TEXTO

——————————

El abad ha de examinarse siempre ante Dios,
para contemplar si la supuesta generosidad al servicio de la comunidad es
sincera. Por este motivo san Benito le recuerda que son almas enfermas las que
tiene que conducir, y que de ellas deberá dar cuenta. Y para que no pierda el
norte, san Benito añade que no utilice el pretexto
del riesgo de pérdida material, y le recuerda que está escrito que primero de
todo debe buscar el Reino de Dios y su justicia, y todo lo demás se le dará por
añadidura. Sería fácil corregir a los demás si no se tenían en cuenta las
faltas propias. Pero el hecho de estar uno mismo lejos del objetivo de ser un
buen monje, de vivir bien este o aquel aspecto de la vida cristiana y
monástica, no puede ser un pretexto para no indicar este objetivo a sus
hermanos. Por ello, san Benito acaba este capítulo recordando al abad que estos
son dos aspectos de la misma responsabilidad: trabajar por corregir a los
demás, corrigiéndose a sí mismo en las propias faltas. Y el hecho de que el
abad tenga sus propias faltas y debilidades no puede ser un pretexto para no
exhortar a los hermanos a una conversión continua, ni es para los hermanos un
pretexto legítimo para no prestar atención a sus enseñanzas y exhortaciones.

——————————

MATERIAL

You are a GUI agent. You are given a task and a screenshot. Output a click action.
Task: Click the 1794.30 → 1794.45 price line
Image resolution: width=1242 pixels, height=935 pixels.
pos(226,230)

——————————

EJERCICIOS
1. Responde con el texto sobre el abad:
(a) ¿Qué clase de almas recuerda san Benito al abad que tiene que conducir?
(b) ¿Qué está escrito que debe buscar el abad primero de todo?
(c) ¿Cuáles son los dos aspectos de la misma responsabilidad que san Benito recuerda al abad al acabar el capítulo?
2. Enumera todo lo que el texto sobre el abad dice que no debe usarse como pretexto.

RESPUESTAS
1.
(a) Almas enfermas, de las que deberá dar cuenta.
(b) El Reino de Dios y su justicia.
(c) Trabajar por corregir a los demás y corregirse a sí mismo en las propias faltas.

2.
1. El riesgo de pérdida material.
2. El hecho de estar uno mismo lejos del objetivo de ser un buen monje, que no puede ser un pretexto para no indicar este objetivo a los hermanos.
3. El hecho de que el abad tenga sus propias faltas y debilidades. No puede ser un pretexto para no exhortar a los hermanos a una conversión continua. Tampoco es para los hermanos un pretexto legítimo para no prestar atención a sus enseñanzas y exhortaciones.